Description of the task -
From the first line to the last, copy the data below word for word.
**** Dataset extract
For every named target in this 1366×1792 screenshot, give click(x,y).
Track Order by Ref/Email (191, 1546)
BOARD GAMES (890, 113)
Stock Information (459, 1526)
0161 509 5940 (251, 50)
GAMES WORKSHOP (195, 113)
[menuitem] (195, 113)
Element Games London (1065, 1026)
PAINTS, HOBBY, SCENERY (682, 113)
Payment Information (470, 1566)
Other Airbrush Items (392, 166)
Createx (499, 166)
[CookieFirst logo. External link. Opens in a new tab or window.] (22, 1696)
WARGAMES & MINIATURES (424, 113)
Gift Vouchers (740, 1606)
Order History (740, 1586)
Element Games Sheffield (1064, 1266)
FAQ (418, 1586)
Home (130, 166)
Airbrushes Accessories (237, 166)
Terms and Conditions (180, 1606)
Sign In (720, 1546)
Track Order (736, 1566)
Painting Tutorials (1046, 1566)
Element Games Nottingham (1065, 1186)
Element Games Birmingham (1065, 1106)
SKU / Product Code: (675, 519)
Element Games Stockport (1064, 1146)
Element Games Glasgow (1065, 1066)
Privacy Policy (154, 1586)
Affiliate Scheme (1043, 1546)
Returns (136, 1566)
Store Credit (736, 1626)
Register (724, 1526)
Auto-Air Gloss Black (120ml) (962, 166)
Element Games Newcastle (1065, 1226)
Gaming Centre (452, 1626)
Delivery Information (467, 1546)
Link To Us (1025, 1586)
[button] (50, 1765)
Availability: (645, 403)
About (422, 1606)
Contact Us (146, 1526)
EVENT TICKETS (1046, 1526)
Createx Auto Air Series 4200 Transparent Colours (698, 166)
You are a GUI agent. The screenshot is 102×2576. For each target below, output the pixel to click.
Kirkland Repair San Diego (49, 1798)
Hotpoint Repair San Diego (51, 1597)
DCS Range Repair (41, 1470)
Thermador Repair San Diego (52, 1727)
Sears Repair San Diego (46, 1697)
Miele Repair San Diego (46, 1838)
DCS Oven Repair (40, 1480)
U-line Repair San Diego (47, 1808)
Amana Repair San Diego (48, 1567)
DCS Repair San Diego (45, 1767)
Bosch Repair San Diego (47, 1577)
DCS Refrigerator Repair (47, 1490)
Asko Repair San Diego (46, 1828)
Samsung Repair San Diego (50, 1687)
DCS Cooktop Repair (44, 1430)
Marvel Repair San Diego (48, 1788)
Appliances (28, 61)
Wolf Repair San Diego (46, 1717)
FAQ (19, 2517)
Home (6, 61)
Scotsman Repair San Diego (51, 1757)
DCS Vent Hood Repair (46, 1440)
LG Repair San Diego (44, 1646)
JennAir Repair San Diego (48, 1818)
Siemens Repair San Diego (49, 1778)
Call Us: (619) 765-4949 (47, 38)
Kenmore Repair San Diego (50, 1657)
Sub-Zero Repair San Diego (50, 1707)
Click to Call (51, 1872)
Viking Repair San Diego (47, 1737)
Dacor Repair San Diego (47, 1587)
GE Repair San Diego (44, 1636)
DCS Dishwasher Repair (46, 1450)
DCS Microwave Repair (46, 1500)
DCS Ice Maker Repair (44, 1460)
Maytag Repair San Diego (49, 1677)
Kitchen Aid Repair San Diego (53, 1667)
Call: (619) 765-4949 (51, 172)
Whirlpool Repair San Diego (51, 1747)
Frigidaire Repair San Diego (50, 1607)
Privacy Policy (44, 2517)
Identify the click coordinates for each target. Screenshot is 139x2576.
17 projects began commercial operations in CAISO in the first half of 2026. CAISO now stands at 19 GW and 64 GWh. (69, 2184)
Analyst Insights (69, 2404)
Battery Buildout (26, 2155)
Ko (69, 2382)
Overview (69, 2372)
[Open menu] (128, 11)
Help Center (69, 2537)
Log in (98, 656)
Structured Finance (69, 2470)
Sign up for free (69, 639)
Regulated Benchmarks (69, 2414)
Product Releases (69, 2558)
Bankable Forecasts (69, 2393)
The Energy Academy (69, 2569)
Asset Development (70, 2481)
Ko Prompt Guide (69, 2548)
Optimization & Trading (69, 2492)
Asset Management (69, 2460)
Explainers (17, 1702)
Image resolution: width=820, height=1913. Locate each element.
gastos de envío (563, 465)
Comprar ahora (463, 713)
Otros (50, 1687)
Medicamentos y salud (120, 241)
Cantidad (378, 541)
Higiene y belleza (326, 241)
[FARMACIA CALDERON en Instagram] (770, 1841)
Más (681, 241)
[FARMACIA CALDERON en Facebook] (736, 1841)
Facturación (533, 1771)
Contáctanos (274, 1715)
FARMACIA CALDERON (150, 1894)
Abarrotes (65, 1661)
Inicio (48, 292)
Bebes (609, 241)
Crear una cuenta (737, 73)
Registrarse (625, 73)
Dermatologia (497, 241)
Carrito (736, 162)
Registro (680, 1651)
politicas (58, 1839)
********
Solved problem -
For every named target in this 1366×1792 screenshot, give click(x,y).
Track Order by Ref/Email (191, 1546)
BOARD GAMES (890, 113)
Stock Information (459, 1526)
0161 509 5940 (251, 50)
GAMES WORKSHOP (195, 113)
[menuitem] (195, 113)
Element Games London (1065, 1026)
PAINTS, HOBBY, SCENERY (682, 113)
Payment Information (470, 1566)
Other Airbrush Items (392, 166)
Createx (499, 166)
[CookieFirst logo. External link. Opens in a new tab or window.] (22, 1696)
WARGAMES & MINIATURES (424, 113)
Gift Vouchers (740, 1606)
Order History (740, 1586)
Element Games Sheffield (1064, 1266)
FAQ (418, 1586)
Home (130, 166)
Airbrushes Accessories (237, 166)
Terms and Conditions (180, 1606)
Sign In (720, 1546)
Track Order (736, 1566)
Painting Tutorials (1046, 1566)
Element Games Nottingham (1065, 1186)
Element Games Birmingham (1065, 1106)
SKU / Product Code: (675, 519)
Element Games Stockport (1064, 1146)
Element Games Glasgow (1065, 1066)
Privacy Policy (154, 1586)
Affiliate Scheme (1043, 1546)
Returns (136, 1566)
Store Credit (736, 1626)
Register (724, 1526)
Auto-Air Gloss Black (120ml) (962, 166)
Element Games Newcastle (1065, 1226)
Gaming Centre (452, 1626)
Delivery Information (467, 1546)
Link To Us (1025, 1586)
[button] (50, 1765)
Availability: (645, 403)
About (422, 1606)
Contact Us (146, 1526)
EVENT TICKETS (1046, 1526)
Createx Auto Air Series 4200 Transparent Colours (698, 166)
You are a GUI agent. The screenshot is 102×2576. For each target below, output the pixel to click.
Kirkland Repair San Diego (49, 1798)
Hotpoint Repair San Diego (51, 1597)
DCS Range Repair (41, 1470)
Thermador Repair San Diego (52, 1727)
Sears Repair San Diego (46, 1697)
Miele Repair San Diego (46, 1838)
DCS Oven Repair (40, 1480)
U-line Repair San Diego (47, 1808)
Amana Repair San Diego (48, 1567)
DCS Repair San Diego (45, 1767)
Bosch Repair San Diego (47, 1577)
DCS Refrigerator Repair (47, 1490)
Asko Repair San Diego (46, 1828)
Samsung Repair San Diego (50, 1687)
DCS Cooktop Repair (44, 1430)
Marvel Repair San Diego (48, 1788)
Appliances (28, 61)
Wolf Repair San Diego (46, 1717)
FAQ (19, 2517)
Home (6, 61)
Scotsman Repair San Diego (51, 1757)
DCS Vent Hood Repair (46, 1440)
LG Repair San Diego (44, 1646)
JennAir Repair San Diego (48, 1818)
Siemens Repair San Diego (49, 1778)
Call Us: (619) 765-4949 (47, 38)
Kenmore Repair San Diego (50, 1657)
Sub-Zero Repair San Diego (50, 1707)
Click to Call (51, 1872)
Viking Repair San Diego (47, 1737)
Dacor Repair San Diego (47, 1587)
GE Repair San Diego (44, 1636)
DCS Dishwasher Repair (46, 1450)
DCS Microwave Repair (46, 1500)
DCS Ice Maker Repair (44, 1460)
Maytag Repair San Diego (49, 1677)
Kitchen Aid Repair San Diego (53, 1667)
Call: (619) 765-4949 (51, 172)
Whirlpool Repair San Diego (51, 1747)
Frigidaire Repair San Diego (50, 1607)
Privacy Policy (44, 2517)
Identify the click coordinates for each target. Screenshot is 139x2576.
17 projects began commercial operations in CAISO in the first half of 2026. CAISO now stands at 19 GW and 64 GWh. (69, 2184)
Analyst Insights (69, 2404)
Battery Buildout (26, 2155)
Ko (69, 2382)
Overview (69, 2372)
[Open menu] (128, 11)
Help Center (69, 2537)
Log in (98, 656)
Structured Finance (69, 2470)
Sign up for free (69, 639)
Regulated Benchmarks (69, 2414)
Product Releases (69, 2558)
Bankable Forecasts (69, 2393)
The Energy Academy (69, 2569)
Asset Development (70, 2481)
Ko Prompt Guide (69, 2548)
Optimization & Trading (69, 2492)
Asset Management (69, 2460)
Explainers (17, 1702)
Image resolution: width=820, height=1913. Locate each element.
gastos de envío (563, 465)
Comprar ahora (463, 713)
Otros (50, 1687)
Medicamentos y salud (120, 241)
Cantidad (378, 541)
Higiene y belleza (326, 241)
[FARMACIA CALDERON en Instagram] (770, 1841)
Más (681, 241)
[FARMACIA CALDERON en Facebook] (736, 1841)
Facturación (533, 1771)
Contáctanos (274, 1715)
FARMACIA CALDERON (150, 1894)
Abarrotes (65, 1661)
Inicio (48, 292)
Bebes (609, 241)
Crear una cuenta (737, 73)
Registrarse (625, 73)
Dermatologia (497, 241)
Carrito (736, 162)
Registro (680, 1651)
politicas (58, 1839)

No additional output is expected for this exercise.